> _Problem details_
Even where a record seems odd, copy it exactly as it appears below.

> _Dataset entries_
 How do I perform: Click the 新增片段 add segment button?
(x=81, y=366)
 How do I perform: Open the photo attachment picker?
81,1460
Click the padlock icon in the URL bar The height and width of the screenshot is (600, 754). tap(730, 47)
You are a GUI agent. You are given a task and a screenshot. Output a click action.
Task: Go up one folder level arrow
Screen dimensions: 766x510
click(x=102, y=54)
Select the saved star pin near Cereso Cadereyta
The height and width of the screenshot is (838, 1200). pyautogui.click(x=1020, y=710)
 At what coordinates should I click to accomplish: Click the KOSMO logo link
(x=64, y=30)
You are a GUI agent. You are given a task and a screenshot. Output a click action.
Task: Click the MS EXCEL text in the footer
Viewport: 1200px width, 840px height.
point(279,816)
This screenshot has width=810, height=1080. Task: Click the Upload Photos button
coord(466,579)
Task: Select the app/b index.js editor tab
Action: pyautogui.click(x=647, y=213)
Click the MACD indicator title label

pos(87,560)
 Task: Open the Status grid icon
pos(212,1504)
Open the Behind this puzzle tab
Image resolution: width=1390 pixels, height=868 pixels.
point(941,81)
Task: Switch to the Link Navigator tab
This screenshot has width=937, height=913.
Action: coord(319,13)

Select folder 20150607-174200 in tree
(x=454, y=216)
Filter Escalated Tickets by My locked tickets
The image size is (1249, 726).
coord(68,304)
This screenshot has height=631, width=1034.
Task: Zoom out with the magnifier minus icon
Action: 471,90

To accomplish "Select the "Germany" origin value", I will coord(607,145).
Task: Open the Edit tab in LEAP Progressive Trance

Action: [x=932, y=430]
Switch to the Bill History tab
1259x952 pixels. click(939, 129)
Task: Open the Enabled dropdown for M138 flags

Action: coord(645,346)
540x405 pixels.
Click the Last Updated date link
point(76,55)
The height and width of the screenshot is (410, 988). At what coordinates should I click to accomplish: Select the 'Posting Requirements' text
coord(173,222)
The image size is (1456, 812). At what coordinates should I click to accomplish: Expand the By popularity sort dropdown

> _Solution_
 How do I perform: Click the 新增片段 add segment button?
(x=81, y=366)
 How do I perform: Open the photo attachment picker?
81,1460
Click the padlock icon in the URL bar The height and width of the screenshot is (600, 754). tap(730, 47)
You are a GUI agent. You are given a task and a screenshot. Output a click action.
Task: Go up one folder level arrow
Screen dimensions: 766x510
click(x=102, y=54)
Select the saved star pin near Cereso Cadereyta
The height and width of the screenshot is (838, 1200). pyautogui.click(x=1020, y=710)
 At what coordinates should I click to accomplish: Click the KOSMO logo link
(x=64, y=30)
You are a GUI agent. You are given a task and a screenshot. Output a click action.
Task: Click the MS EXCEL text in the footer
Viewport: 1200px width, 840px height.
point(279,816)
This screenshot has width=810, height=1080. Task: Click the Upload Photos button
coord(466,579)
Task: Select the app/b index.js editor tab
Action: pyautogui.click(x=647, y=213)
Click the MACD indicator title label

pos(87,560)
 Task: Open the Status grid icon
pos(212,1504)
Open the Behind this puzzle tab
Image resolution: width=1390 pixels, height=868 pixels.
point(941,81)
Task: Switch to the Link Navigator tab
This screenshot has width=937, height=913.
Action: coord(319,13)

Select folder 20150607-174200 in tree
(x=454, y=216)
Filter Escalated Tickets by My locked tickets
The image size is (1249, 726).
coord(68,304)
This screenshot has height=631, width=1034.
Task: Zoom out with the magnifier minus icon
Action: 471,90

To accomplish "Select the "Germany" origin value", I will coord(607,145).
Task: Open the Edit tab in LEAP Progressive Trance

Action: [x=932, y=430]
Switch to the Bill History tab
1259x952 pixels. click(939, 129)
Task: Open the Enabled dropdown for M138 flags

Action: coord(645,346)
540x405 pixels.
Click the Last Updated date link
point(76,55)
The height and width of the screenshot is (410, 988). At what coordinates should I click to accomplish: Select the 'Posting Requirements' text
coord(173,222)
The image size is (1456, 812). At what coordinates should I click to accomplish: Expand the By popularity sort dropdown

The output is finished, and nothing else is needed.